Accordingly, the notes are less diversified than other funds, investment portfolios or indices investing in or tracking a broader range
of products and, therefore, could experience greater volatility. You should be aware that other indices may be more diversified than
the Indices in terms of both the number and variety of futures contracts. You will not benefit, with respect to the notes, from any of
the advantages of a diversified investment and will bear the risks of a highly concentrated investment.
| · | THE
INDEX IS SUBJECT TO SIGNIFICANT RISKS ASSOCIATED WITH FUTURES CONTRACTS, INCLUDING VOLATILITY
— |
The Index tracks
the returns of futures contracts. The price of a futures contract depends not only on the price of the underlying asset referenced by
the futures contract, but also on a range of other factors, including but not limited to changing supply and demand relationships, interest
rates, governmental and regulatory policies and the policies of the exchanges on which the futures contracts trade. In addition, the
futures markets are subject to temporary distortions or other disruptions due to various factors, including the lack of liquidity in
the markets, the participation of speculators and government regulation and intervention. These factors and others can cause the prices
of futures contracts to be volatile.
| · | SUSPENSION
OR DISRUPTIONS OF MARKET TRADING IN FUTURES CONTRACTS MAY ADVERSELY AFFECT THE VALUE OF YOUR
NOTES — |
Futures markets
like the Chicago Mercantile Exchange, the market for the Futures Contracts, are subject to temporary distortions or other disruptions
due to various factors, including the lack of liquidity in the markets, the participation of speculators, and government regulation and
intervention. In addition, futures exchanges have regulations that limit the amount of fluctuation in some futures contract prices that
may occur during a single day. These limits are generally referred to as “daily price fluctuation limits” and the maximum
or minimum price of a contract on any given day as a result of these limits is referred to as a “limit price.” Once the limit
price has been reached in a particular contract, no trades may be made at a price beyond the limit, or trading may be limited for a set
period of time. Limit prices have the effect of precluding trading in a particular contract or forcing the liquidation of contracts at
potentially disadvantageous times or prices.
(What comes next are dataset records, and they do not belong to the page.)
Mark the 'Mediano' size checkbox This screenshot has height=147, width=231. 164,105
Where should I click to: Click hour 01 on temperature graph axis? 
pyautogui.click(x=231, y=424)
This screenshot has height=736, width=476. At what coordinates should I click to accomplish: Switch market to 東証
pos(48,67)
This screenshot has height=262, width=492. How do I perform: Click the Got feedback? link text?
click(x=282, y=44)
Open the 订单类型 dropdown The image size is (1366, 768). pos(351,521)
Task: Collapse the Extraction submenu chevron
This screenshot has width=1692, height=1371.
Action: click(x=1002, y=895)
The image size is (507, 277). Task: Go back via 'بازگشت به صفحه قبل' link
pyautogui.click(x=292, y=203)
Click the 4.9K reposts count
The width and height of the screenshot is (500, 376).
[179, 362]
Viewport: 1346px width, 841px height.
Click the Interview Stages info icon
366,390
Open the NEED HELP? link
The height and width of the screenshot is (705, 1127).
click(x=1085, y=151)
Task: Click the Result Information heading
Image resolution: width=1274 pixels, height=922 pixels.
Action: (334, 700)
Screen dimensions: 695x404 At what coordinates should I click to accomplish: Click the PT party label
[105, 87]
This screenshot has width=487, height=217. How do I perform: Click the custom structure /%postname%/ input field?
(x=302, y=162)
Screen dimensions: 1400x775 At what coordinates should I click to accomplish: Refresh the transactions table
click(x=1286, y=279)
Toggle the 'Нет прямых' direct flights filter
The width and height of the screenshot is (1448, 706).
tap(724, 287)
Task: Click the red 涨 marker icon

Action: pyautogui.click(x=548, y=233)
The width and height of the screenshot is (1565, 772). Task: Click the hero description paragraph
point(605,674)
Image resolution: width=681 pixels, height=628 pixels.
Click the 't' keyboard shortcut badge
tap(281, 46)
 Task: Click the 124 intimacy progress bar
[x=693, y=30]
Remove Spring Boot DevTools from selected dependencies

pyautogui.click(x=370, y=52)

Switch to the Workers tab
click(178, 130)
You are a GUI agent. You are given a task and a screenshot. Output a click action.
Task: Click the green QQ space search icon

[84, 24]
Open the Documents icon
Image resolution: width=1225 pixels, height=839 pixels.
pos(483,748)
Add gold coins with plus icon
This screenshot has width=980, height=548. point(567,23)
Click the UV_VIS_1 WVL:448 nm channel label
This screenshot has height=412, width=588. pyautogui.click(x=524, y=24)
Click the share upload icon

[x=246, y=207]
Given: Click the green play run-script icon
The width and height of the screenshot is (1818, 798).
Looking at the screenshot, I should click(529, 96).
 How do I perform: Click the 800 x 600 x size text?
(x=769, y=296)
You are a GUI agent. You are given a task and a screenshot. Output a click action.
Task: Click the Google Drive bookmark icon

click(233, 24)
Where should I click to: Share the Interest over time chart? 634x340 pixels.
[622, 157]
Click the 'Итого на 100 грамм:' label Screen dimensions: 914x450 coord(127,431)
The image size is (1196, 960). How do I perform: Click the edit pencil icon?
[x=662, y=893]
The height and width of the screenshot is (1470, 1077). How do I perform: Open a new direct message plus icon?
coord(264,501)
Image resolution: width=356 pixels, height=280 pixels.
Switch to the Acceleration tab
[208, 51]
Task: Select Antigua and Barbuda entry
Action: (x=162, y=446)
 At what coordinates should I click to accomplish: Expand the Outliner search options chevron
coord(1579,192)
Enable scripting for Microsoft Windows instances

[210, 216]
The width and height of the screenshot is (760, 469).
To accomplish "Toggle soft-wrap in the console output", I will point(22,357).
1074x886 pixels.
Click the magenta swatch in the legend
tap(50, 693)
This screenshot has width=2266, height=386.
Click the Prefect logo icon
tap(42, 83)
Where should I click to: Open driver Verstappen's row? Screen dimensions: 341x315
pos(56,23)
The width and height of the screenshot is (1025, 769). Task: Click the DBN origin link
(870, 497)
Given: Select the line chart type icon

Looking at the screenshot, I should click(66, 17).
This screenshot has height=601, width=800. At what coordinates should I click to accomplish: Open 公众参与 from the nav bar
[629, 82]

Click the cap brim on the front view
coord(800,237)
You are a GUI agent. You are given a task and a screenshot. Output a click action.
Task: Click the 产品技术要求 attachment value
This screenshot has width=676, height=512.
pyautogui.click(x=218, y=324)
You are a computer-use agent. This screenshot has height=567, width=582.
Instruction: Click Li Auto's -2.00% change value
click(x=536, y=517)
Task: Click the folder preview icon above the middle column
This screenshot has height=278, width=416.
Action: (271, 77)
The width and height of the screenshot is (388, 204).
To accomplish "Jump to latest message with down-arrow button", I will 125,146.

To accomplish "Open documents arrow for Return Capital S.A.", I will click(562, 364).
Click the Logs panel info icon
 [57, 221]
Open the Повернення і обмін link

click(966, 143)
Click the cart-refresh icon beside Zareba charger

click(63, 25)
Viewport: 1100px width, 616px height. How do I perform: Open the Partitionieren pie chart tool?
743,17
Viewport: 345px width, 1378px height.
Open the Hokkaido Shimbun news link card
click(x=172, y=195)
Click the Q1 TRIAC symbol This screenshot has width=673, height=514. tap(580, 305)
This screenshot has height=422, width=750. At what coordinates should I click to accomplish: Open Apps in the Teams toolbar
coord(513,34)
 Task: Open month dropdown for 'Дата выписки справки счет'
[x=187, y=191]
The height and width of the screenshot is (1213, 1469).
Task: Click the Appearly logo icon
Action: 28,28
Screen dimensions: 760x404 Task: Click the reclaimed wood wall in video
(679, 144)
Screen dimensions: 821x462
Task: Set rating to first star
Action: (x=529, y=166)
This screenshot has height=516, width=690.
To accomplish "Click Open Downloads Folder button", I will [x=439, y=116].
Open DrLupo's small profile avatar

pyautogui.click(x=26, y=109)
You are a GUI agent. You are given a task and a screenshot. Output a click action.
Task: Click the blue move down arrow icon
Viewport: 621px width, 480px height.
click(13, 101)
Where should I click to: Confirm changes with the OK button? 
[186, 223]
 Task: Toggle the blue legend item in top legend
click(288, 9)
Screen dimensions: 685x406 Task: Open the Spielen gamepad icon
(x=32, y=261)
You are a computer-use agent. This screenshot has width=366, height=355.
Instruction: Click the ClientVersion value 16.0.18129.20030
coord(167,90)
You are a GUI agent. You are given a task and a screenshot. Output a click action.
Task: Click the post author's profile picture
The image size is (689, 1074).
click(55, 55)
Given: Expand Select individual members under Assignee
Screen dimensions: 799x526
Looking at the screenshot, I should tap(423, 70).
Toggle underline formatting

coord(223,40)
These circumstances could affect the level of the Index and therefore could affect adversely
the value of your notes.
| · | THE
OFFICIAL SETTLEMENT PRICE AND INTRADAY TRADING PRICES OF THE RELEVANT FUTURES CONTRACTS MAY
NOT BE READILY AVAILABLE — |
The official
settlement price and intraday trading prices of the Futures Contracts are calculated and published by the Chicago Mercantile Exchange
and are used to calculate the levels of the Index. Any disruption in trading of the Futures Contracts could delay the release or availability
of the official settlement price and intraday trading prices and may delay or prevent the calculation of the Index.
| · | CHANGES
IN THE MARGIN REQUIREMENTS FOR THE FUTURES CONTRACTS INCLUDED IN THE INDEX MAY ADVERSELY
AFFECT THE VALUE OF THE NOTES — |
Futures exchanges
require market participants to post collateral in order to open and to keep open positions in futures contracts. If an exchange changes
the amount of collateral required to be posted to hold positions in the Futures Contracts, market participants may adjust their positions,
which may affect the prices of the Futures Contracts. As a result, the level of the Index may be affected, which may adversely affect
the value of the notes.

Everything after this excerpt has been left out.